Members of the research unit on economics prepare analysis and conduct research on a wide range of economic topics concerning the country’s economic policy. In preparation for accession to the EU and the fundamental obligations of membership, members of the Research Forum analyse the present state of affairs in the Serbian economy. They also prescribe guidelines for Serbia’s interior and foreign economic policy that would boost economic growth, increase macroeconomic stability, and advocate the use of fiscal and tax policy as means of improving the business environment. Similarly they advocate measures that would enlarge the volume of foreign trade and attract foreign investment. Since there is a clear need for suitable analysis and alternative policies to ensure efficiency in all fields, especially when taking into account the current unfavorable environment, this research unit sets out to provide the research and analysis required.
Serbia, the European Union and Russia – analysis of economic relations
Authors: Ivan Knezevic, Mihailo Gajic and Kristina Ivanovic
Belgrade, December 2012
The paper analyses the economic relations of Serbia with respectively the European Union and Russia, relations between the EU and Russia themselves and the implications of Russia’s entry into the World Trade Organisation (WTO) on its trade with Serbia. Throughout the research the authors present recommendations as to what strategic direction Serbia should take in its future economic policy.
The study is available in English
Analysis of competition policy – experiences thus far and recommendations for improvement
Authors: Bojan Ristic and Veljko Mijuskovic
Belgrade, February 2013
The aim of this paper is to provide recommendations for improving the instruments of protecting competition in the Republic of Serbia, all of which can be enacted within a relatively short timeframe. The fundament for implementation thereof exists already as suitable legislation been in place for the past six years and the proposals should thus be seen as an incitement to fine-tune these policies. These recommendations were developed through a comparative study of competition policies in the United States, European Union and individual member states that have an established history of functional competition law.
The Study is available only in Serbian
State aid in the European Union and Serbia
Author: Miroslav Prokopijevic
Belgrade, March 2013
This paper deals with the granting of state aid to certain industries in the EU and Serbia. High levels of state aid are economically inefficient and are undesirable because they undermine the common market, one of the fundaments of European integration. State aid in Serbia differs from similar policies in the European Union in several regards: whereas EU members spend 0.6% of GDP on state aid, this amounts to 2-3% of GDP in Serbia. The structure is very different as well as respectively 20 and 80 percent are horizontal in Serbia and the EU. Additionally the objectives of state aid diverge greatly: the EU uses state aid to increase development, promote research, boost employment and protect the environment whilst Serbia employs state aid to subsidise industries in decline. Hence the author concludes that state aid in Serbia will have to change fundamentally if the EU accession process is to be continued.
The Study is available in English
Improving the performance of small and medium enterprises through tax reform
Authors: Sasa Randjelovic and Aleksandar Djordjevic
Belgrade, April 2013
The competitiveness and growth of small and medium enterprises (SMEs) is dependent on a number of factors, including the height of the tax burden, the simplicity and transparency of tax codes and procedures created thereby.

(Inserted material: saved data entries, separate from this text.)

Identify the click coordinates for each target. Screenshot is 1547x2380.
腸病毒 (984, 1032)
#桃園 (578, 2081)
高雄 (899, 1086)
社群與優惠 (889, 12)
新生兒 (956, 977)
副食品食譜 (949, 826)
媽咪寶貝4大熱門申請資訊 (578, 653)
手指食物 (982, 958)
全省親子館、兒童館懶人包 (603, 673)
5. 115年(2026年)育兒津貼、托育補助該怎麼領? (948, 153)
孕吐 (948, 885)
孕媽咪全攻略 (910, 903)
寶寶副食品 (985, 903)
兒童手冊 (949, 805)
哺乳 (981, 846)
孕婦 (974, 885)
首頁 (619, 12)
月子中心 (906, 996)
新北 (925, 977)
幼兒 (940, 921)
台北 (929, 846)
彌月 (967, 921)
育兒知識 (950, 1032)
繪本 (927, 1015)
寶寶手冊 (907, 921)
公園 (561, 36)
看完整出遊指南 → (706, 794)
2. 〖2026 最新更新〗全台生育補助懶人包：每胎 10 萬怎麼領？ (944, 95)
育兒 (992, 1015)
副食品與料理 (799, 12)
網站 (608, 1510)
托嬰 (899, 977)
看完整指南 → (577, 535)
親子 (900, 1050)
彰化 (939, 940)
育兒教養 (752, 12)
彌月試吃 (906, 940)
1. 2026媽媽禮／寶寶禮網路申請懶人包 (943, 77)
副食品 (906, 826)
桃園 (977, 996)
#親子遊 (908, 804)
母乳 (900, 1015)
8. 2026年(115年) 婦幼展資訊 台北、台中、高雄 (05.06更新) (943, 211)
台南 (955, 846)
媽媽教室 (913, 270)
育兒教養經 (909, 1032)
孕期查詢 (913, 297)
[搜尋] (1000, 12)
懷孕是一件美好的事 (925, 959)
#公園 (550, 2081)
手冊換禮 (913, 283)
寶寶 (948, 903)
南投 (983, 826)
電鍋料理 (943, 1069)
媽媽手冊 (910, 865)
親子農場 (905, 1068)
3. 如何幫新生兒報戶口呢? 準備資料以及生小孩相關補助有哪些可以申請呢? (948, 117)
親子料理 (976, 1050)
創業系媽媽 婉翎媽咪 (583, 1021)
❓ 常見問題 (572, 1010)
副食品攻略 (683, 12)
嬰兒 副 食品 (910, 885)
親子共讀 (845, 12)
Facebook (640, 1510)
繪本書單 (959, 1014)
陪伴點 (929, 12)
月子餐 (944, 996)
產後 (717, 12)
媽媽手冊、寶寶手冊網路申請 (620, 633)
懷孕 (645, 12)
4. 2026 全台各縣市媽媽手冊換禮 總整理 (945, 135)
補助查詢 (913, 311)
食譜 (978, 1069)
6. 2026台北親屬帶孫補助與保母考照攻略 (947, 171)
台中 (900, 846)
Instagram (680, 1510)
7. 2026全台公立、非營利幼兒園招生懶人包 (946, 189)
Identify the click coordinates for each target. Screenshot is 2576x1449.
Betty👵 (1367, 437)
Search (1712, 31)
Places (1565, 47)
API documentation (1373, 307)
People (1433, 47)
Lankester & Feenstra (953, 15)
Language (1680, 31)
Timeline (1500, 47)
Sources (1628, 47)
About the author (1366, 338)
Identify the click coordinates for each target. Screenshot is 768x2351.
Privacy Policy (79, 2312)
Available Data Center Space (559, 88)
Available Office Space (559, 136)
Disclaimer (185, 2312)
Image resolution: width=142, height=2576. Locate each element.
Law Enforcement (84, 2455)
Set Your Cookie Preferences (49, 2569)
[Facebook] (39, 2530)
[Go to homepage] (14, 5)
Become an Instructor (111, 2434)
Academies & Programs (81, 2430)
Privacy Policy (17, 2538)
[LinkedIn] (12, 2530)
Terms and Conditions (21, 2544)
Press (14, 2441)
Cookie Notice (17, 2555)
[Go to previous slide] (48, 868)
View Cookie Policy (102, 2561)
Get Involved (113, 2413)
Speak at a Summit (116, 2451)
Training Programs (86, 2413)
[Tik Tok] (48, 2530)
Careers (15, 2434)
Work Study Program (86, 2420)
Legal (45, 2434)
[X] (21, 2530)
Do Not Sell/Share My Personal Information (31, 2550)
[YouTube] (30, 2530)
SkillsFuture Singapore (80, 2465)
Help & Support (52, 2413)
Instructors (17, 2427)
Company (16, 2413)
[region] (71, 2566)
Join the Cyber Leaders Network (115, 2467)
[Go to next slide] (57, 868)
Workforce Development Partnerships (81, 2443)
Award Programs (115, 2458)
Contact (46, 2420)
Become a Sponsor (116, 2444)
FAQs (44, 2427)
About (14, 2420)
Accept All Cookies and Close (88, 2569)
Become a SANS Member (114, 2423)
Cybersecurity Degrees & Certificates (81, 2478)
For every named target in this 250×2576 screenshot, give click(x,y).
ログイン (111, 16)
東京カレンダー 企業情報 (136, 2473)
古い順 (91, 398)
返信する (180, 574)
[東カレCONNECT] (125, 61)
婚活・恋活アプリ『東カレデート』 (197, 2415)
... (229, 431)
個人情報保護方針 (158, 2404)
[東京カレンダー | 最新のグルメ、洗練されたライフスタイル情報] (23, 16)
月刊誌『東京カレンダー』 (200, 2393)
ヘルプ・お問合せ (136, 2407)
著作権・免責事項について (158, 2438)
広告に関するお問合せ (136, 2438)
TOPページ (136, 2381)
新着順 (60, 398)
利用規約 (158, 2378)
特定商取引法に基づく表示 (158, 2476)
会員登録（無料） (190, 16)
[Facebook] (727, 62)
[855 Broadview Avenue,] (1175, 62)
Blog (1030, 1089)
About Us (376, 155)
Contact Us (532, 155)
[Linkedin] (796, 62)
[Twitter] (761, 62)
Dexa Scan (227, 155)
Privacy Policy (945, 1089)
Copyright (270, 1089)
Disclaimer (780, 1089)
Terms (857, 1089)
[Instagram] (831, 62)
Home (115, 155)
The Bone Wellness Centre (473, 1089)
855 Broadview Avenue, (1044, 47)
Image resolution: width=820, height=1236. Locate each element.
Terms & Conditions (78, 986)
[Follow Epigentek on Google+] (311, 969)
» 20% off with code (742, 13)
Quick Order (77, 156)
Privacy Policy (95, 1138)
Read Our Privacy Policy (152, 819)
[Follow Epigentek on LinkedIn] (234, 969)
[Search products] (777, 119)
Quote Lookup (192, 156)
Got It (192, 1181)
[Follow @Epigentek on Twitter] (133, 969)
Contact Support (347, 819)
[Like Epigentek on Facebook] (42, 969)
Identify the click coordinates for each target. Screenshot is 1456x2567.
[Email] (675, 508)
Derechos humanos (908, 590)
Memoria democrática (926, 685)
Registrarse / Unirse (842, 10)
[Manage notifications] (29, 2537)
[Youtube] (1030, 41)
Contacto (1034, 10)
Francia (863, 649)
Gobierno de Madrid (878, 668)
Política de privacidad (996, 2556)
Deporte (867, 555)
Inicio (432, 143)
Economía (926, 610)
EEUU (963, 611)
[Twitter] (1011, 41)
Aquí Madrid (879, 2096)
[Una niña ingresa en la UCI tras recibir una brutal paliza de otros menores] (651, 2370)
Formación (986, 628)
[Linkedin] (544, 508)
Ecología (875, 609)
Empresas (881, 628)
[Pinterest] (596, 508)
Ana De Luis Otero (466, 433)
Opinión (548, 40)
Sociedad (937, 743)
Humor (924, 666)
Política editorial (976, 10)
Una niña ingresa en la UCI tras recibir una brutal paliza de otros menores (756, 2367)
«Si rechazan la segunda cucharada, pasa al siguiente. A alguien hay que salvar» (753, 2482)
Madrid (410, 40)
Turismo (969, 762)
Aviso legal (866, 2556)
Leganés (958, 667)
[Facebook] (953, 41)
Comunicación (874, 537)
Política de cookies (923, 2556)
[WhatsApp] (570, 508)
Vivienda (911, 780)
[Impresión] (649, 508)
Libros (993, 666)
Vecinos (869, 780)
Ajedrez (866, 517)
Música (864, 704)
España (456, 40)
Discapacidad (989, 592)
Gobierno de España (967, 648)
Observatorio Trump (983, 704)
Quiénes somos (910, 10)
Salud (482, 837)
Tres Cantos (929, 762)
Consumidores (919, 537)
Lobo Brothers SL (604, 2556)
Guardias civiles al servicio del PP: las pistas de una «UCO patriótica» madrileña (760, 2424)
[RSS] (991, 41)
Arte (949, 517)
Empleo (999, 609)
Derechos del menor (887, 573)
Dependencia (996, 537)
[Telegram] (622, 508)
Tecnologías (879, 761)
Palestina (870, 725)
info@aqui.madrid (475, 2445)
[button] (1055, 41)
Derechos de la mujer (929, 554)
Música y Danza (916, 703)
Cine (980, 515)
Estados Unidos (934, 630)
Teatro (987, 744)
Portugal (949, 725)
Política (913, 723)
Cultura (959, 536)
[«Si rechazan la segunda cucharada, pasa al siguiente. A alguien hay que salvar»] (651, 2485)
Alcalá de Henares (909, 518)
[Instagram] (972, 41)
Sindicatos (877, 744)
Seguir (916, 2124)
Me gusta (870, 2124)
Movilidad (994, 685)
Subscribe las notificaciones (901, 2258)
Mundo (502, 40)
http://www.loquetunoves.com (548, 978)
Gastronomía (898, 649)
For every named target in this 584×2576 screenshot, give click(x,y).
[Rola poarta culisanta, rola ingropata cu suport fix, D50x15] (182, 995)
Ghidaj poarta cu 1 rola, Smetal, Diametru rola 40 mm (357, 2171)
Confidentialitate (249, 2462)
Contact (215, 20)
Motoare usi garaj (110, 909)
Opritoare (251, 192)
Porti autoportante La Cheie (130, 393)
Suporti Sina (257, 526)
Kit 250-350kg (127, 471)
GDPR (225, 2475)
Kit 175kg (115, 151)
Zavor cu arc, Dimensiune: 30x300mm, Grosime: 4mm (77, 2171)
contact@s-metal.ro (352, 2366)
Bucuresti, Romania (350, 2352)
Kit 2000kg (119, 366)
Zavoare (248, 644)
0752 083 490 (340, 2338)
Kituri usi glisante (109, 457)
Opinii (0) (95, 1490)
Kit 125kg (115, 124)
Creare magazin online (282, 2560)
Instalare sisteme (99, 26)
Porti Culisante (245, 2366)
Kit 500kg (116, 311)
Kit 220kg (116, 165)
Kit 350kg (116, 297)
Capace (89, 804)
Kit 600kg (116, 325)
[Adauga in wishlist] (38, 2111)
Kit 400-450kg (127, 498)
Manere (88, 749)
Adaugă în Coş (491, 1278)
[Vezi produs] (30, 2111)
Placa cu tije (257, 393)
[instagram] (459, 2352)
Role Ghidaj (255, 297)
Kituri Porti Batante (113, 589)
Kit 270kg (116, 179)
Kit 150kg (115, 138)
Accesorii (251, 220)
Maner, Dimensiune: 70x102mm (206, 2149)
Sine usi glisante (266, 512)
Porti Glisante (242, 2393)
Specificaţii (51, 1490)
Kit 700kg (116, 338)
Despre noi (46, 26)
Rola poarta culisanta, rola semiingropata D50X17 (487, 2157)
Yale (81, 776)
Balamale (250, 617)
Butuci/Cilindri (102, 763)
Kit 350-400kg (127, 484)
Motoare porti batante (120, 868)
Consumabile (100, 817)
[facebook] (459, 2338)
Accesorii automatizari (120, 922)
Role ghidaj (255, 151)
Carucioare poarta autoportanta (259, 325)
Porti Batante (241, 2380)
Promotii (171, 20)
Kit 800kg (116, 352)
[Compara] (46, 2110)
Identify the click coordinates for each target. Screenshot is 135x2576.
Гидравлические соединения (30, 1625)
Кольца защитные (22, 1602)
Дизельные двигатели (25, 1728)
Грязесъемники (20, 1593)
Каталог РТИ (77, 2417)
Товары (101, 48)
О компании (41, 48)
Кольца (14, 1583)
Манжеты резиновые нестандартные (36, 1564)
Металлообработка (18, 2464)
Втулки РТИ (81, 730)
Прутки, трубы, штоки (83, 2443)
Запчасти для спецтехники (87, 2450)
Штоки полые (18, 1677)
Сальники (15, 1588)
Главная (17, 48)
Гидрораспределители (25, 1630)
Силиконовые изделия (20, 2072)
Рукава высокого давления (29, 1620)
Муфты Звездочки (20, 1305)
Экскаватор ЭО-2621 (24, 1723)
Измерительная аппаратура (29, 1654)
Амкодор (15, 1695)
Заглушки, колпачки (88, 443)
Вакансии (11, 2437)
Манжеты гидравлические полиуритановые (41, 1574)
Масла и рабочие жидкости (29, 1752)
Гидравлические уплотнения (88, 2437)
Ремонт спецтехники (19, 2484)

Even though taxation might only be one of the determinants for development in the SME sector, public opinion polls have consistently cited the taxation of SMEs as a key barrier to their growth and development. This paper is based on empirical data based upon the financial statements of companies for the year 2010 that was evaluated to establish the structure and level of taxes relative to company size and types of taxation. The authors estimate that SMEs experience a higher tax burden when compared to larger corporations but admit the difference is minimal. They additionally assess that SMEs are specifically exposed to higher tax burdens on the local level and in the taxation of labour (especially contributions to social security). Therefore the authors propose reforming the tax system in the subsequent manner: 1. reducing and/or eliminating multiple local duties, whilst simultaneously increasing the tax base for properties and introducing a local income tax so total public revenues remain stable, 2. reducing contributions to social security and increasing value added tax to balance these policies. They conclude that reforming the tax code can contribute to improving the business climate for SMEs, but state it is also necessary to implement further reforms of greater importance that would remove all other barriers to growth.